# Anyone use their SM in the recent wet snowfall



## mobiledynamics (Nov 21, 2014)

Last week east coast snowfall, consensus seemed to be wet snow...
For all you SM out there, how did it fare in the 4-6"+ of WET snow.
Would be curious how it behaved.


----------



## detdrbuzzard (Jan 20, 2012)

lets hear it snowmaster owners


----------



## Vitreous (Feb 10, 2016)

I was able to try mine on an old compacted wet snow bank before I got to today's wet snow this morning and it chewed it up without really any issue. I would think it's good for 10-12" of super wet slop. What impressed me the most was how far the snowmaster can throw even wet snow. The high speed auger really gets it out of the way and into the air nicely. I didn't really want a chinese engine, but this Loncin 212cc starts nicely and runs very smoothly... I hope it lasts!


----------



## mobiledynamics (Nov 21, 2014)

Interesting to hear. 

I don't even bother trying my SS with wet compacted snow, even IF the rubber auger was able to bite into it and flip it into the chute. For sure, what goes in (which is a bite of wet compacted snow) will just end at the chute and clog more often than not.

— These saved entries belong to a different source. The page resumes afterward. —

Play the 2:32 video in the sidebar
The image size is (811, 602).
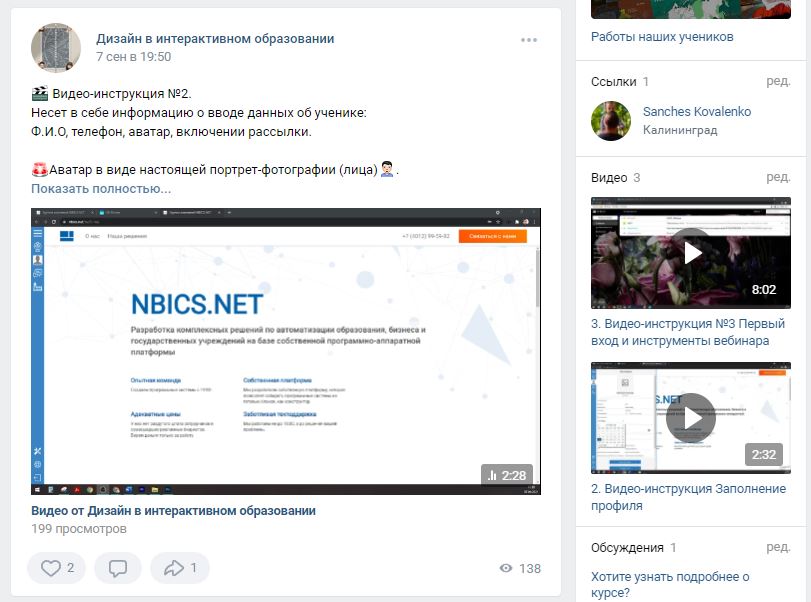point(690,418)

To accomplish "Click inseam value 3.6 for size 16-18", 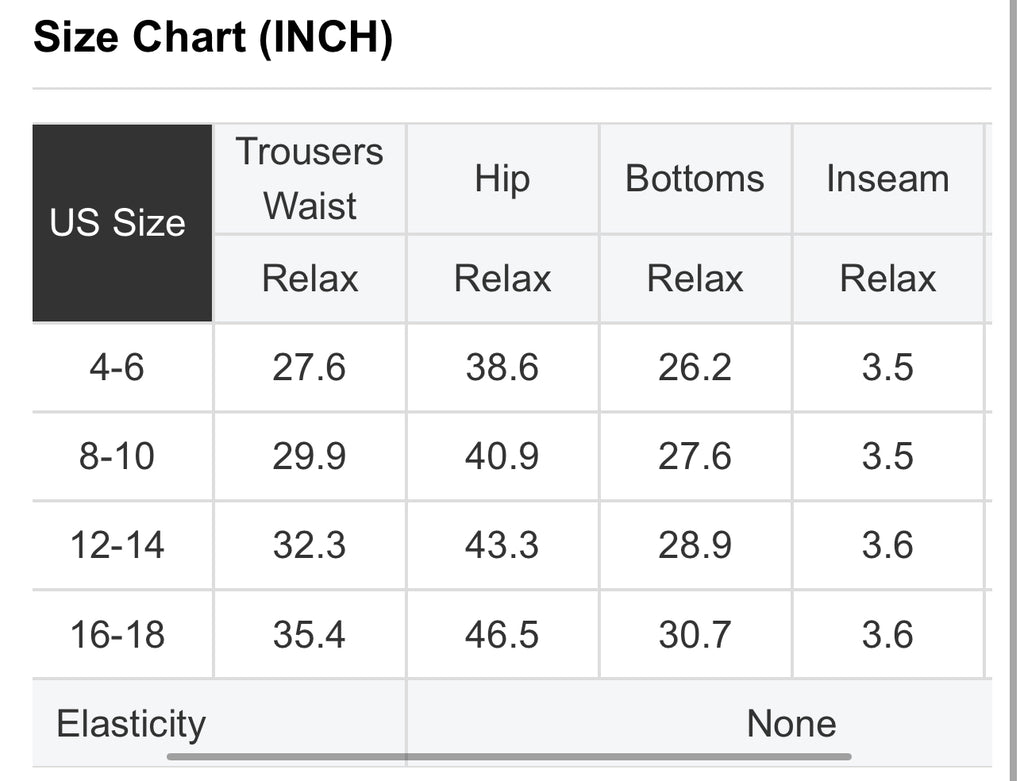I will [888, 634].
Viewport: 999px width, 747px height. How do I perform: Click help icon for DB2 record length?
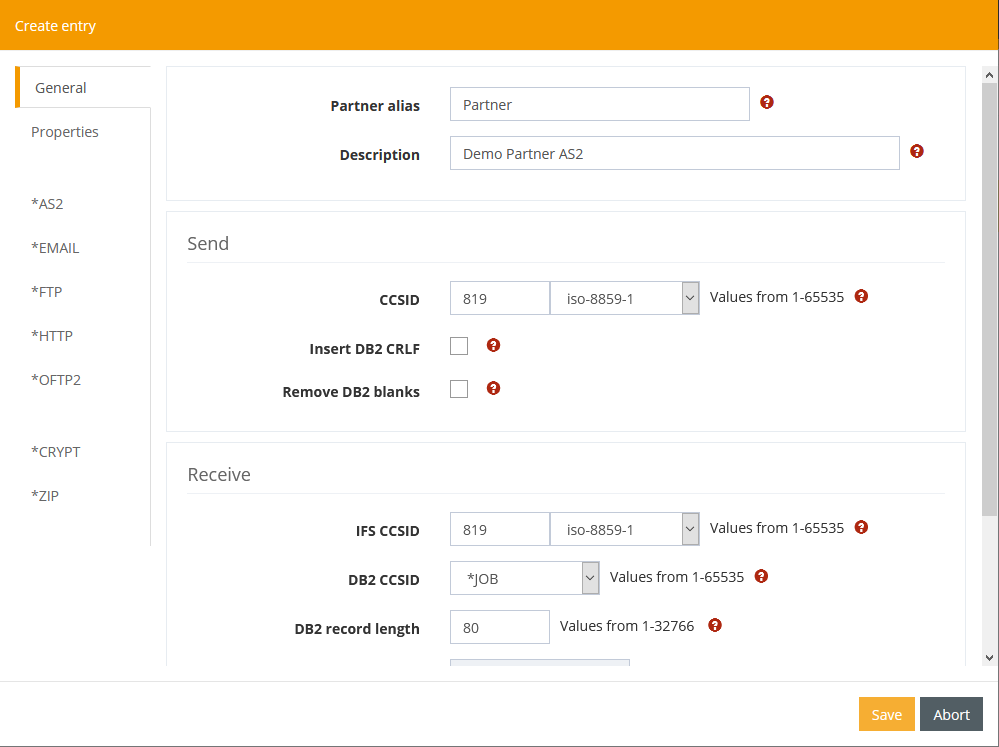coord(714,625)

With the Side Augers being Metal on the SM, I can see it would potentially cut into wet snow. I don't see how it would not clog though, but I presume a smaller bite might now overwhelm the throat of the chute


----------



## bwdbrn1 (Nov 24, 2010)

Vitreous said:


> I didn't really want a chinese engine


Not much choice these days unfortunately.


----------



## tdipaul (Jul 11, 2015)

Haven't had any measurable snow in central NJ since the blizzard


----------